Heuristic:Bitsandbytes foundation Bitsandbytes Compute Dtype Mismatch Warning
| Knowledge Sources | |
|---|---|
| Domains | Optimization, Quantization |
| Last Updated | 2026-02-07 13:00 GMT |
Overview
Performance warning: passing float16 input to Linear4bit with the default compute_dtype=float32 causes slow inference; set `bnb_4bit_compute_dtype=torch.float16` or `torch.bfloat16` for speed.
Description
Linear4bit performs dequantization and matmul in a compute dtype that defaults to float32. When the input tensor is already float16, this default causes an unnecessary fp16→fp32 promotion that significantly slows computation (2-3x slower). Bitsandbytes detects this mismatch and emits a warning at runtime. The fix is to explicitly set the compute dtype to match the input dtype, or use bfloat16 which is both fast and numerically stable. For 8-bit (Linear8bitLt), a separate warning is emitted when inputs are not float16, as the INT8 quantization pathway requires fp16 casting.
Usage
Apply this heuristic when using 4-bit quantized models (BitsAndBytesConfig with `load_in_4bit=True`) and observing unexpectedly slow inference or training. Check if your input dtype matches the compute dtype setting.
The Insight (Rule of Thumb)
- Action: Set `bnb_4bit_compute_dtype=torch.bfloat16` in BitsAndBytesConfig, or `torch.float16` if bf16 is unavailable.
- Value: bfloat16 is preferred (fast + stable). float16 is acceptable. float32 is slow but most precise.
- Trade-off: Lower precision compute dtypes (fp16/bf16) are 2-3x faster but may introduce minor numerical differences. float32 is the safest but slowest option.

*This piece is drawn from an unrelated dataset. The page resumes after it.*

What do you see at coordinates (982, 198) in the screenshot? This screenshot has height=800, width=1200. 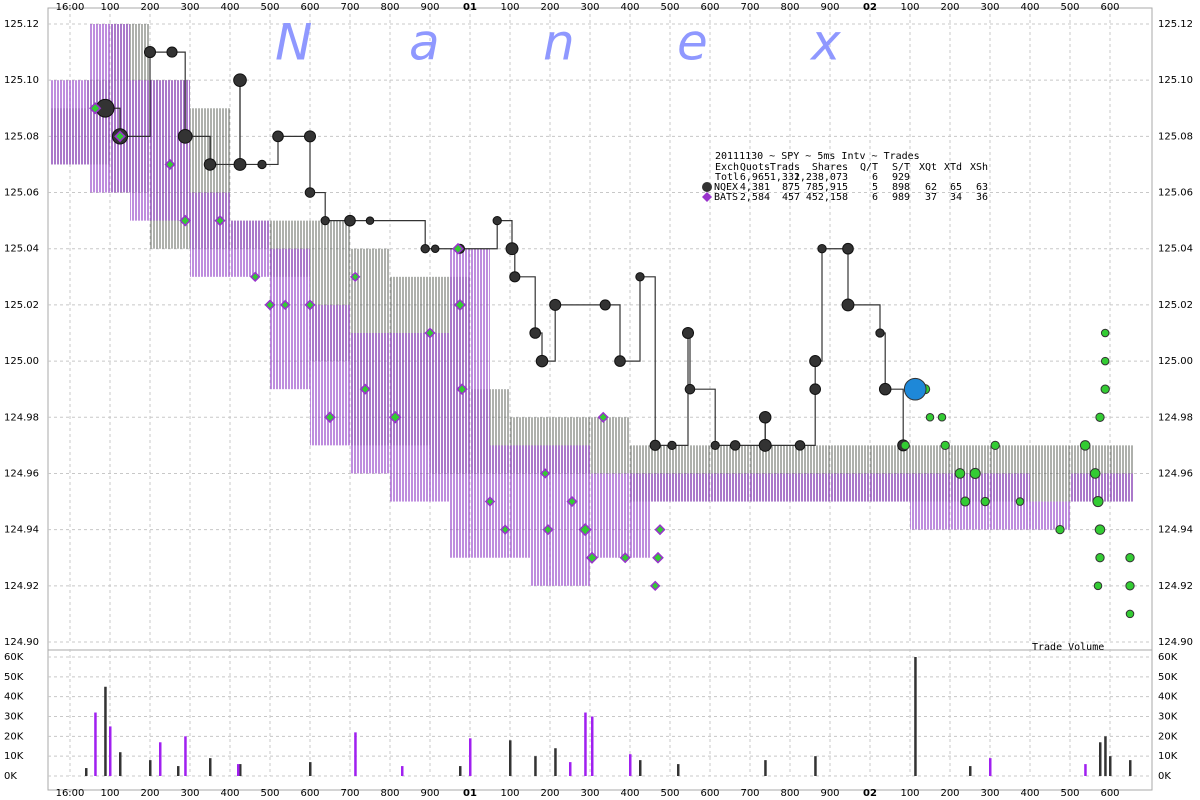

- Single-batch detection: The warning differentiates single-batch inference (`x.numel() == x.shape[-1]`) from multi-batch, as the performance impact is more pronounced for single-batch.
Reasoning
The performance gap occurs because GPU tensor cores operate most efficiently in fp16/bf16. When compute_dtype=float32, the dequantized 4-bit weights and inputs must be promoted to fp32 before the matmul, bypassing tensor core acceleration. The warning is designed to catch the most common misconfiguration: loading a model in 4-bit without explicitly setting the compute dtype.
Compute dtype detection from `bitsandbytes/nn/modules.py:493-511`:
def set_compute_type(self, x):
if x.dtype in [torch.float32, torch.bfloat16]:
# the input is in a dtype that is safe to compute in, we switch
# to this type for speed and stability
self.compute_dtype = x.dtype
elif x.dtype == torch.float16:
if self.compute_dtype in [None, torch.float32] and (x.numel() == x.shape[-1]):
warnings.warn(
"Input type into Linear4bit is torch.float16, but bnb_4bit_compute_dtype=torch.float32 "
"(default). This will lead to slow inference.",
)
if self.compute_dtype in [None, torch.float32] and (x.numel() != x.shape[-1]):
warnings.warn(
"Input type into Linear4bit is torch.float16, but bnb_4bit_compute_dtype=torch.float32 "
"(default). This will lead to slow inference or training speed.",
)
INT8 input casting warning from `bitsandbytes/autograd/_functions.py:122-123`:
if A.dtype != torch.float16 and not _is_compiling():
warnings.warn(f"MatMul8bitLt: inputs will be cast from {A.dtype} to float16 during quantization")